SELECTION ▸
──────
Philip II of Macedon.

You see everyone knows about Alexander the Great, but fewer know much about his father. And yet, in reading a book a long time ago on Alexander, I came to the conclusion that I prefer his father and find him much more interesting. Philip was a third son of the King of Macedon and spent his entire youth in captivity in Greece. Yet at 22, he returned home, turned the almost collapsed heap that was Macedon once more into a powerful Kingdom, fought back the enemies that threatened it, reorganised the army such that it became the most powerful military machine in the world at that time, and conquered the whole of Greece. If he had not been assassinated by a bodyguard, what could he have achieved. Alexander may be more famous, but without Philip’s groundwork, he’d never have achieved what he did.

William Plunkett

In the belief that the story is true, Plunkett was a highwayman in the early 18th century (see him played by Robert Carlyle in the movie .Plunkett & MacLeane’. The thing about him that fascinates me though, is that he survived, emigrated to America and, according to at least one account, ended up as a colonel fighting for independence against England in 1776. That’s quite a fascinating end for a poor English criminal, eh?

Guzman the Good

Alonso de Guzman. First ever heard of him when I visited Tarifa in Spain many years ago. He is remembered there as a great hero in the mould of El Cid. Guzman was charged by the King with defending Tarifa castle against the moors. His son was held captive by the King’s brother who sided with the Moors and the Prince threatened to kill Guzman’s son unless he surrendered the castle. Guzman said that he would not allow himself to betray his country and that if the Prince killed the boy, he would just damn himself and heap honour on both of them. He even threw his own knife down to them to do it with because it was an untarnished Christian blade. This is a man who put honour above everything. Such people are rare.

Harald Hardrada

Heard of him? Probably not. He was a viking in the 11th century. However (and I think I’ve talked about him before) he lived the most amazing life before dying in battle only 30 miles from where I sit. Though you probably think of vikings as hairy barbarians who lived in the icy north, Harald fought all across eastern europe, making a name for himself, served as an officer in the Varangian bodyguard of the Byzantine Emperor in Constantinople, was imprisoned and escaped, fled to Russia where he married a Russian/Swedish princess, became King Harald III of Norway, conquered Denmark for a time, founded the city of Oslo, and invaded England, dying at the battle of Stamford Bridge in 1066 where he was defeated by Harold II of England, who then had to rush south to fight the battle of Hastings against William the Bastard less than 3 weeks later. Had the battle gone the other way, we would have grown as a Scandinavian country rather than a middle European one. Harald is widely regarded as the last great Viking and with him, the Viking age passes.

Robert de Brus

The one I’m talking about isn’t the famous Bruce who was King of Scotland and featured in Braveheart, but his dad. The de Brus (or Bruce) family are good Yorkshire folk from near me. They founded the priory at Guisborough and only became involved in Scotland when one of them was made Lord of Annandale. The 6th Lord (the one I’m talking of) fought in the Holy Land during the 9th Crusade, helped the English King Edward I crush Wales, and finally took part in the first war of Scottish Independence, on the side of the English! Yes, the father of the man who became King Robert the Bruce and the greatest symbol of Scottish independence, fought against Saracens, Welshmen and Scots all on behalf of the English, and was from a Norman-French family who settled in northern England.
──────
MATERIAL SUPPLIED ▸

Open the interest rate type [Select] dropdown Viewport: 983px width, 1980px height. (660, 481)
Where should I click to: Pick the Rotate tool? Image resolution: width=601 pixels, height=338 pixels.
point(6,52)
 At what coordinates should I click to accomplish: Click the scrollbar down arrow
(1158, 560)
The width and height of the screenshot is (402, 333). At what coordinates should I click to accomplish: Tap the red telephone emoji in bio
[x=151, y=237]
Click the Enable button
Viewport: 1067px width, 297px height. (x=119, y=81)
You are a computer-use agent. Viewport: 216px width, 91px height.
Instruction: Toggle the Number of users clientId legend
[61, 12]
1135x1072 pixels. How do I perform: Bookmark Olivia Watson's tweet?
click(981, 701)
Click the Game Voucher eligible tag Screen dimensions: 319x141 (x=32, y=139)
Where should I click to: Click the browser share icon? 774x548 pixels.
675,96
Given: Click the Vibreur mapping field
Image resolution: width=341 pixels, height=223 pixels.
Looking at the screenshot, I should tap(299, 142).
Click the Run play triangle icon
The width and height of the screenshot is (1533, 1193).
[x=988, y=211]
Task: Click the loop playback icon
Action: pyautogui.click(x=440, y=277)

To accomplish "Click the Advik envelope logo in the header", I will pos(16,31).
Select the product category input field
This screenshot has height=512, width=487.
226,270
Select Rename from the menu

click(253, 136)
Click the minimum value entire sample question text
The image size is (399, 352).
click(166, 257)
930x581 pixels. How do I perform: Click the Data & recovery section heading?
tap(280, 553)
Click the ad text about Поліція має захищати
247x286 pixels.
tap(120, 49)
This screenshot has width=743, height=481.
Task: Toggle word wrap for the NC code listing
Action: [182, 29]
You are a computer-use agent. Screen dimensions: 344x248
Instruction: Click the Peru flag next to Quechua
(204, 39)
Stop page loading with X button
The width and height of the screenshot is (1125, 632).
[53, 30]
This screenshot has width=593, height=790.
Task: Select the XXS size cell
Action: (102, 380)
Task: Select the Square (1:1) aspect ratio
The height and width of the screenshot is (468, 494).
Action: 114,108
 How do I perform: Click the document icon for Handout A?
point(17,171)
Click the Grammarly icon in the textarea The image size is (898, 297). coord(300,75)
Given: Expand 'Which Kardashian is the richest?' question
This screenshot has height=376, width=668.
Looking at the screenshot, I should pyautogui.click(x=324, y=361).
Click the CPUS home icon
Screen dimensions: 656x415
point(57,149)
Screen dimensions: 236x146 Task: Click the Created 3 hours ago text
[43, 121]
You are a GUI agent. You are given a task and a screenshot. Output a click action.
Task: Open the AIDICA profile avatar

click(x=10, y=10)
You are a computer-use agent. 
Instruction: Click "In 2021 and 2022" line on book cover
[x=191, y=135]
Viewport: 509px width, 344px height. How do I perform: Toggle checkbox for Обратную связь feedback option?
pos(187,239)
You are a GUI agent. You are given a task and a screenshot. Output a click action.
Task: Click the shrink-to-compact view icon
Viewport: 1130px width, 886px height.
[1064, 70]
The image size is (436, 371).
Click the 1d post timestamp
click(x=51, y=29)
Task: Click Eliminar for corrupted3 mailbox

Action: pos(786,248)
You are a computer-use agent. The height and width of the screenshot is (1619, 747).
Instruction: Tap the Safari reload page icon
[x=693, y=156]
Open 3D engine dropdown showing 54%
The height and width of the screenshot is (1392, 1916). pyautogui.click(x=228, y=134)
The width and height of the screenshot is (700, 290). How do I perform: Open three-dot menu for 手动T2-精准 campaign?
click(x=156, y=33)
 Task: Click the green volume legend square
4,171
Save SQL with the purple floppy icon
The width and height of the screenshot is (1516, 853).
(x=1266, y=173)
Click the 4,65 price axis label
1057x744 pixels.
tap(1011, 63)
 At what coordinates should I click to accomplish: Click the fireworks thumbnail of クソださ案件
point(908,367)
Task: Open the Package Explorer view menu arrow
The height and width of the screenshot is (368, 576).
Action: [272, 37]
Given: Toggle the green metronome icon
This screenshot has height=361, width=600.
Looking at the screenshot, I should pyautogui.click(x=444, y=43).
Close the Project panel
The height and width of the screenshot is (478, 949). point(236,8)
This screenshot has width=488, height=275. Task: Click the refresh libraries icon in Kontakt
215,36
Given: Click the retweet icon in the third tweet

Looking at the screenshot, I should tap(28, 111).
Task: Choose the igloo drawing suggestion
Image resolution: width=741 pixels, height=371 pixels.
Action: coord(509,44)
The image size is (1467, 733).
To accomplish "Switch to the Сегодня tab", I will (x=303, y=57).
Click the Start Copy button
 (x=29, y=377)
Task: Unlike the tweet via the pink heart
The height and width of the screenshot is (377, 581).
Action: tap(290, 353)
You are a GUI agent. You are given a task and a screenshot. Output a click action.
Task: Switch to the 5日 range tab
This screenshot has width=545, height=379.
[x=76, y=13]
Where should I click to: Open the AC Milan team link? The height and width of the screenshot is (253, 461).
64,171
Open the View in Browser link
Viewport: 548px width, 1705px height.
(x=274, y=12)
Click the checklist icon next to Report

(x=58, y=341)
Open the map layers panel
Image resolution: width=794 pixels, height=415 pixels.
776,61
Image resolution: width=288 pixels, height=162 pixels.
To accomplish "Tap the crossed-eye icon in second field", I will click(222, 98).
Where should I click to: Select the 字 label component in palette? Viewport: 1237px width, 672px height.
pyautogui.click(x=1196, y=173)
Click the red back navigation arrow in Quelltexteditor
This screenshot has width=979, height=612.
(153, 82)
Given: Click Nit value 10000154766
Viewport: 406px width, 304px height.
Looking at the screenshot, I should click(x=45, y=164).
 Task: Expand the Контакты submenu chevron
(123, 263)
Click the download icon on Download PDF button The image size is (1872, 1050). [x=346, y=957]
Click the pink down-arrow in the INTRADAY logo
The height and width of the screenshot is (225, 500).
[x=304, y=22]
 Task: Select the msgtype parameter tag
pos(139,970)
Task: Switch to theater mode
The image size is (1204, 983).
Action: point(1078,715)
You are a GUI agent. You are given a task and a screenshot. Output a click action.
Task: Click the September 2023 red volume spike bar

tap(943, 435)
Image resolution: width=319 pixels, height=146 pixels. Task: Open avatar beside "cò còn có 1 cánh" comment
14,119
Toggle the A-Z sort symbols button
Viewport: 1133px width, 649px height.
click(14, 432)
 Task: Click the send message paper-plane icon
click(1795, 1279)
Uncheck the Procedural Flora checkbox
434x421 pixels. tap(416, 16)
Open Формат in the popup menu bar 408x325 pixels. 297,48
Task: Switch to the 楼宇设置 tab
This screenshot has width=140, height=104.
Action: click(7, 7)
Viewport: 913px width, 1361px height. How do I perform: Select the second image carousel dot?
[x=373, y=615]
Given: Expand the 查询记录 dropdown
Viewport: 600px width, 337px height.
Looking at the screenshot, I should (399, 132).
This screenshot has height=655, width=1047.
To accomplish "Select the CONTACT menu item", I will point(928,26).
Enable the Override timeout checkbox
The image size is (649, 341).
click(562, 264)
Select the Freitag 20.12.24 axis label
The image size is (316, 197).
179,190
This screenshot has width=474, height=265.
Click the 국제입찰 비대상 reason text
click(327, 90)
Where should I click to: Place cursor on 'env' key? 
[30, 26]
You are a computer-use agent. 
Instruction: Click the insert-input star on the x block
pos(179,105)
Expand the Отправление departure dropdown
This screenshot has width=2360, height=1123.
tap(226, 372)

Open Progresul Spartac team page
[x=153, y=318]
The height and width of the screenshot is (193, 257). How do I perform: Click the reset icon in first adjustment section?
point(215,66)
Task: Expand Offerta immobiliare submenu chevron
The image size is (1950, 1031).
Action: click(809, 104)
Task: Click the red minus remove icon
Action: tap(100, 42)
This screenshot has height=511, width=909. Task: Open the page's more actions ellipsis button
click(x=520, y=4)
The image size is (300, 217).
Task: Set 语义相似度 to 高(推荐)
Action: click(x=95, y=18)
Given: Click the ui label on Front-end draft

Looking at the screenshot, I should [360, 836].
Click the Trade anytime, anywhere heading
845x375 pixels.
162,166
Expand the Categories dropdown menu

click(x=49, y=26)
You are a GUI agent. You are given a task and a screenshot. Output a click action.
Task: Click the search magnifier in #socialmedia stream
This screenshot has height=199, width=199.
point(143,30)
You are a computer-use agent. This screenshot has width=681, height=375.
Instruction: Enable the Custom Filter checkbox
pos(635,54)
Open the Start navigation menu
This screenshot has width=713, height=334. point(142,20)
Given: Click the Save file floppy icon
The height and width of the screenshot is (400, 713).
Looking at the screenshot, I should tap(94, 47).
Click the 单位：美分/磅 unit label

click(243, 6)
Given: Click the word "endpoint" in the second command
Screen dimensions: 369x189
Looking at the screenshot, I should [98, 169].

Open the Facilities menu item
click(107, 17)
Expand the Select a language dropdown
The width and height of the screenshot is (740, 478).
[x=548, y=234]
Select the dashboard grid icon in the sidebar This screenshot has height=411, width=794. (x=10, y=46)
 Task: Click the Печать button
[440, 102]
──────
COMPLETE THE FOLLOWING ▸
• A. Return the passage of the historical sketches between "You see everyone" and "what he did.", inclusive, copied word for word.
• B. Extend the historical sketches past their final sentence, picking up in the same voice.

OUTPUTS FOR THE TASKS ▸
• A.
You see everyone knows about Alexander the Great, but fewer know much about his father. And yet, in reading a book a long time ago on Alexander, I came to the conclusion that I prefer his father and find him much more interesting. Philip was a third son of the King of Macedon and spent his entire youth in captivity in Greece. Yet at 22, he returned home, turned the almost collapsed heap that was Macedon once more into a powerful Kingdom, fought back the enemies that threatened it, reorganised the army such that it became the most powerful military machine in the world at that time, and conquered the whole of Greece. If he had not been assassinated by a bodyguard, what could he have achieved. Alexander may be more famous, but without Philip’s groundwork, he’d never have achieved what he did.

• B.
Gnaeus Julius Agricola

Agricola is a well-known name among Roman historians, though many of you will never have heard of him. He was a general under the Emperors Nero, Vespasian, Titus and Domitian. He was the uncle of the great writer Tacitus, who wrote his biography. Agricola was governor of Britain for a time, is responsible for some of the great roads of the province, built the Stanegate line, the precursor for Hadrian’s Wall, conquered the rebellious north, actually beat the Scots and pacified Scotland (though it was subsequently abandoned) and may indeed have even briefly invaded Ireland. His success and reputation were so great that the Emperor eventually had him recalled and shuffled into retirement, Tacitus suggests because his achievements were outshining the Emperor’s. And yet despite a life of military campaigns, involvment with the Boudiccan revolt, the civil war in Rome in 69, and irritating an Emperor not known for his patience, he died peacefully on his estate in the end.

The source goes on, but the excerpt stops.